» The problem:
Convert the records, starting at the line that contains "The height and" and ending at the last of the records, into a two-column CSV with the headers instruction and output. Put each request's text and its answer in their own quoted fields, with line breaks replaced by spaces and any pictures left out.

[Items from a data source]
=-=-=-=-=

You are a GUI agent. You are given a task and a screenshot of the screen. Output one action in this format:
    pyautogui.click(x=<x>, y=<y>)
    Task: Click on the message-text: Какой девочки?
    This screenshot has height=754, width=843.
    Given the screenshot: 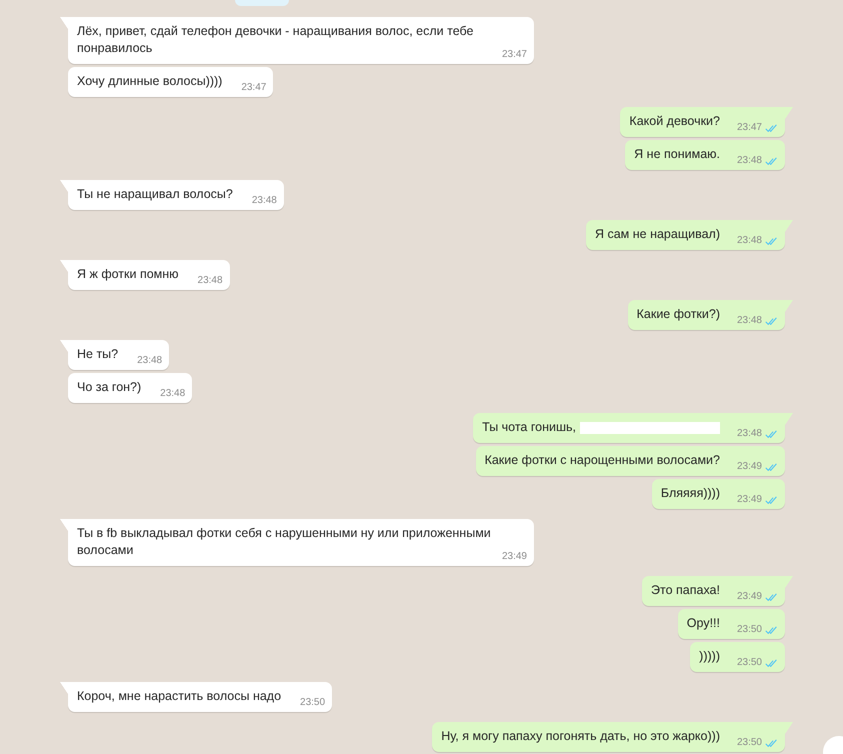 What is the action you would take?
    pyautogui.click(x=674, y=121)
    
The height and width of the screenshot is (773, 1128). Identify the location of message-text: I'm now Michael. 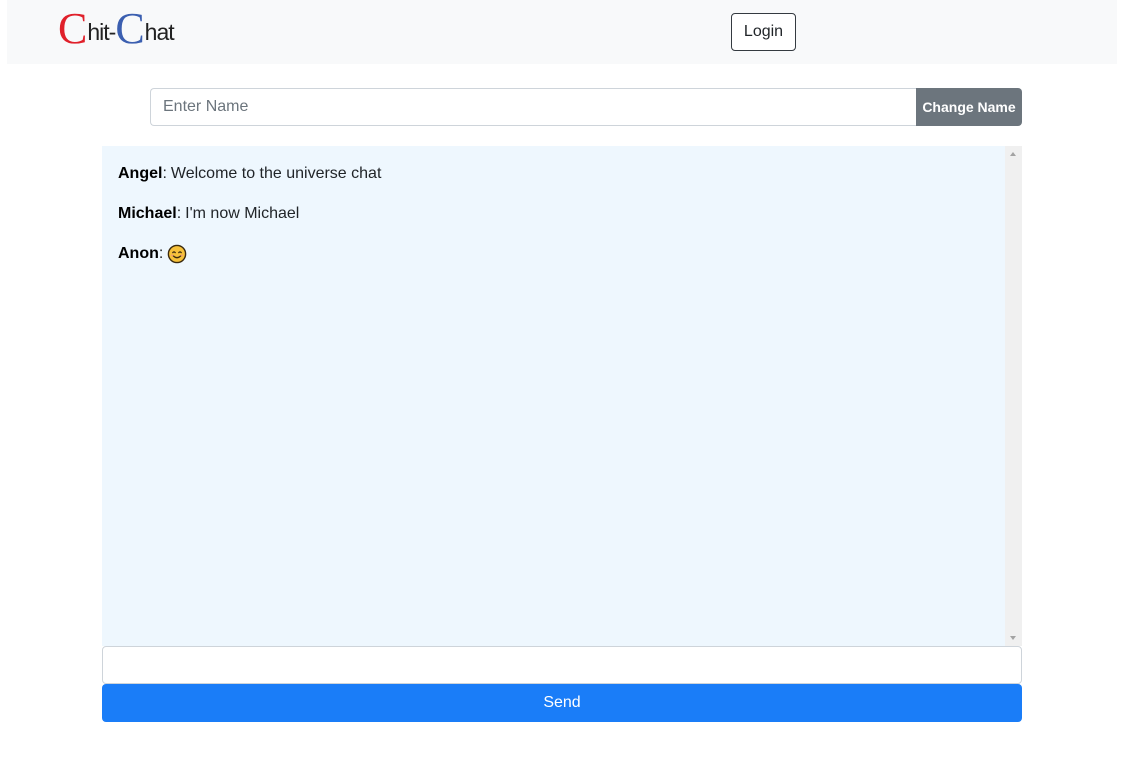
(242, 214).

=-=-=-=-=

» Response area:
instruction,output
"The height and width of the screenshot is (773, 1128). Identify the location of message-text: I'm now Michael.","(242, 214)."